第390話

「お、おい! 落ち着け! 奴は……」


 ヴォルクの声が背へと投げられる。

 確かに、傍から見てりゃあ、あの男が何をしたのかはわからねぇ。

 単に、ミリアを介抱しているだけに見える。

 下手に動けば、こちらが悪者にされるかもしれねぇ。


 だから、一撃でぶっ飛ばして、隠し持ってる毒薬だかを暴き出してやる必要がある。

 スキルの線もあるが、それならそれで、ボコって白状させるまでだ。

 ともかく、放置して置いたらミリアがどんな目に遭わされるかわからねぇ。


 男は意識のないミリアの身体を支えていたが、足音で俺に気が付いたようだった。

 訝しむ様に目を細めた後、面倒臭そうに空いた腕を構える。


 〖人化の術〗のデメリットで、攻撃力が半減しちまってはいるものの、人間相手に本気で殴れば、殺しちまいかねねぇ。

 軽く手加減してぶっ飛ばすか。

 俺は地面を蹴って跳び上がり、拳を固く握る。

 上空より、男の右頬目掛けて拳を振り下ろした。


 拳は、受け流されていた。


「なっ……!」


 力を抜きすぎたか?

 こいつ、ただのナンパ野郎じゃねぇ、冒険者か。

 体勢を崩した俺へと、続けて男の蹴りが飛んできた。


 思ったより速い。

 〖飢えた狩人〗のネル並みの速度がありやがる。

 王都アルバンっつうのは、このクラスの冒険者がゴロゴロいやがるのか。


 俺は身体を引きながら、男の蹴りを止める。


「つぅっ!」


 止めたが、受けた腕と、衝撃の通った腹部に痛み。

 普通に力が強い。

 こいつ、スピードタイプってわけでもねぇのか。

 トールマンの精鋭部隊を、軽く凌ぐステータスだぞこりゃ。


「チィッ! オレの蹴りを、よく止めたな……」


 男の目に、苛立ち。

 俺は勢いよく足を引っ張って宙へとぶん回し、遠くへ投げる。

 その過程で、男が腕に抱いていたミリアを奪い、腕に確保。


 男は宙で身体を回して落下速度を速め、俺の想定よりもかなり早くに着地した。

 床に足が着くと同時に体勢を整える。


「急に何のつもりだと思ったら……そっちの女の知り合いか」


 男は探る様に呟き、腰の剣に手を触れる。


「オレは、倒れそうな彼女を介抱していただけなんだけどね。

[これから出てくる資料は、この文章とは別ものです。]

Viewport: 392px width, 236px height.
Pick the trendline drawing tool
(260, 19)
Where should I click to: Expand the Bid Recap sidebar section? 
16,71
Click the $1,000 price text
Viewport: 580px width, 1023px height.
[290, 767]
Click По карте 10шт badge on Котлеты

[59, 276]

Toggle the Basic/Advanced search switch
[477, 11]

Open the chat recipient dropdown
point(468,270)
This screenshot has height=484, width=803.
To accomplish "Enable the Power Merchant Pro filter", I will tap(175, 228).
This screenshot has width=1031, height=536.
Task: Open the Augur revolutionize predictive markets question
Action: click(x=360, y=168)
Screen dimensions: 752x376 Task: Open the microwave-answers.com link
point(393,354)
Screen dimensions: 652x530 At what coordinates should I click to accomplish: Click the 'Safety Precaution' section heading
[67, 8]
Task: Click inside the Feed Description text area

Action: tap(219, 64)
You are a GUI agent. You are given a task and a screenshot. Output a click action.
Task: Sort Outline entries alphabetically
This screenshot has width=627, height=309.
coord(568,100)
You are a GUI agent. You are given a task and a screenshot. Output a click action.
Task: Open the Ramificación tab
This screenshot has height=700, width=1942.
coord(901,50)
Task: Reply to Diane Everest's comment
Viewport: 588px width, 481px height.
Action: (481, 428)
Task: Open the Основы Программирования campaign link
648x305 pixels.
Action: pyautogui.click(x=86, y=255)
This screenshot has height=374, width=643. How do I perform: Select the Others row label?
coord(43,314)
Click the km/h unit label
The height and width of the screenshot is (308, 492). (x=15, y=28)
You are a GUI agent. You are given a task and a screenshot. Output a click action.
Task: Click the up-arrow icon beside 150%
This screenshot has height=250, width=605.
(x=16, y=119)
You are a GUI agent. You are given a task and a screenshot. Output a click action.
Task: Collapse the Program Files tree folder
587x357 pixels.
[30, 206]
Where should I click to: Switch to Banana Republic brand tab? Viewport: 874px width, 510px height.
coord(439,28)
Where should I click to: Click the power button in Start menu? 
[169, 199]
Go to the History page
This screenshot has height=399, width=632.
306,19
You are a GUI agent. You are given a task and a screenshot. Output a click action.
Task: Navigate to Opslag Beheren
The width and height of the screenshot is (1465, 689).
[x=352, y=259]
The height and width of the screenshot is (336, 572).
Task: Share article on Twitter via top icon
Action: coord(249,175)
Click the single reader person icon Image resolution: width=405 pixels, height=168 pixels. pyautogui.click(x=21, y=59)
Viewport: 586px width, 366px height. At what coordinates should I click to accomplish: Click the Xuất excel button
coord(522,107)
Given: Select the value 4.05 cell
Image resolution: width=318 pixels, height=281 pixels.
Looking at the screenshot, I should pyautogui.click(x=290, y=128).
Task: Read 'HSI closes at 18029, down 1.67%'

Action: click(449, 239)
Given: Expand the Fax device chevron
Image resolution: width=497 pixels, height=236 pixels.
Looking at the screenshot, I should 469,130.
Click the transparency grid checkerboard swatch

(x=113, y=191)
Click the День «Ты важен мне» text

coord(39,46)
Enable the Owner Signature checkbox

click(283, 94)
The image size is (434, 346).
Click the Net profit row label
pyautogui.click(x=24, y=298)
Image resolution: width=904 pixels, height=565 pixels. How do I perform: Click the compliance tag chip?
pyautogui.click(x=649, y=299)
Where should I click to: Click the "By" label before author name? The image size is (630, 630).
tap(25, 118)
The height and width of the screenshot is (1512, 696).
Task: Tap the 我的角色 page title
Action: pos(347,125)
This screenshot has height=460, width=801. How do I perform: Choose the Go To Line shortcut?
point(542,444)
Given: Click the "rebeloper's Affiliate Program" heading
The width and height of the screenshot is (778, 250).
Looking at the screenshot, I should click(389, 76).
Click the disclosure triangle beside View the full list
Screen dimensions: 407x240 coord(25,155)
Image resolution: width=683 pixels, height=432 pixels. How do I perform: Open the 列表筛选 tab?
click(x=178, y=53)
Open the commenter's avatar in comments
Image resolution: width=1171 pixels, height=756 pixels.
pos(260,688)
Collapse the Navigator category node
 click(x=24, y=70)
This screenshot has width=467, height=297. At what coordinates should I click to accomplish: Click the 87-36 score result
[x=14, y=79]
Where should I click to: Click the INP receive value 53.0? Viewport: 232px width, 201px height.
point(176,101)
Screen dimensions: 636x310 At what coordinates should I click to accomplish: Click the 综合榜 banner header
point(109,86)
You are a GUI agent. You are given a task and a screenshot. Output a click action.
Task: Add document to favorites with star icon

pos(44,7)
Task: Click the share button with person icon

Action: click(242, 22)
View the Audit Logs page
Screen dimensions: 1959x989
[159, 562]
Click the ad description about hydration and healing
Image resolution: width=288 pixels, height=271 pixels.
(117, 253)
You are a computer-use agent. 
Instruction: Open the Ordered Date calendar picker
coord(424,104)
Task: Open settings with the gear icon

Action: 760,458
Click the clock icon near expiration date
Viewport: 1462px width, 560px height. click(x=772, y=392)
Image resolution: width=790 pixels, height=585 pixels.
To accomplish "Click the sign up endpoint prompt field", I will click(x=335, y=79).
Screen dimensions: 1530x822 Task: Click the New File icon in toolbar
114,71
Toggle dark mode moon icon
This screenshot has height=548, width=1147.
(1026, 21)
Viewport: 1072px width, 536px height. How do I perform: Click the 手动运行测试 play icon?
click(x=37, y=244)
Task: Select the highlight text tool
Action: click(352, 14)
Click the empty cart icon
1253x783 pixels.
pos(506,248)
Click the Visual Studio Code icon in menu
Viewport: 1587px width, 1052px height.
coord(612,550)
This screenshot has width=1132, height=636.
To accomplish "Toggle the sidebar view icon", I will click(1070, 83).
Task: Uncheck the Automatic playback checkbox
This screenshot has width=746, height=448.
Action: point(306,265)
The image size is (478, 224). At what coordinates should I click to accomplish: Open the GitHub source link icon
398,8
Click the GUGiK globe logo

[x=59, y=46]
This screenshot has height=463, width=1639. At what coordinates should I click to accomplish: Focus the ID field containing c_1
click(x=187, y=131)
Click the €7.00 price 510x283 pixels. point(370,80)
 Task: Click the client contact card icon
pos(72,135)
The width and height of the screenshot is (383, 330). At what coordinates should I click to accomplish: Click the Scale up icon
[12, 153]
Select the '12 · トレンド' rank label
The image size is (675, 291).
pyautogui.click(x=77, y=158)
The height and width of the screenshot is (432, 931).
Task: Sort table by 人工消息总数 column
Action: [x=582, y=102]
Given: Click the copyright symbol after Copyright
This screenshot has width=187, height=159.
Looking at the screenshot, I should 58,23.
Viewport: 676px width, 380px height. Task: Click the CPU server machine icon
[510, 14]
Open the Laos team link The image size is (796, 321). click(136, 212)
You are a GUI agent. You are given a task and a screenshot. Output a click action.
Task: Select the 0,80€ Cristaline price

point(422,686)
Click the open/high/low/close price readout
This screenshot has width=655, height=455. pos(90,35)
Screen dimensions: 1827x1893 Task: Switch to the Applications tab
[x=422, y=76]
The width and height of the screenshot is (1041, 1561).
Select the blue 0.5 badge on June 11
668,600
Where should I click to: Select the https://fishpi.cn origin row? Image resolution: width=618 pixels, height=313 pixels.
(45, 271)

疚しいことは何もしてないんだけど、ここまでやっといてはい勘違いでしたごめんなさいじゃ、すまないよなぁ? ちょっとムカついたから、もう殺す気で行くわ」


 チッ!

 さっさと仕留めるつもりだったが、まさかここまでやる奴だったとは思わなかった。


 周囲へ目を向ける。真昼間の街中だ。

 賑やかな通りからはやや外れているが、それでも充分人目がある。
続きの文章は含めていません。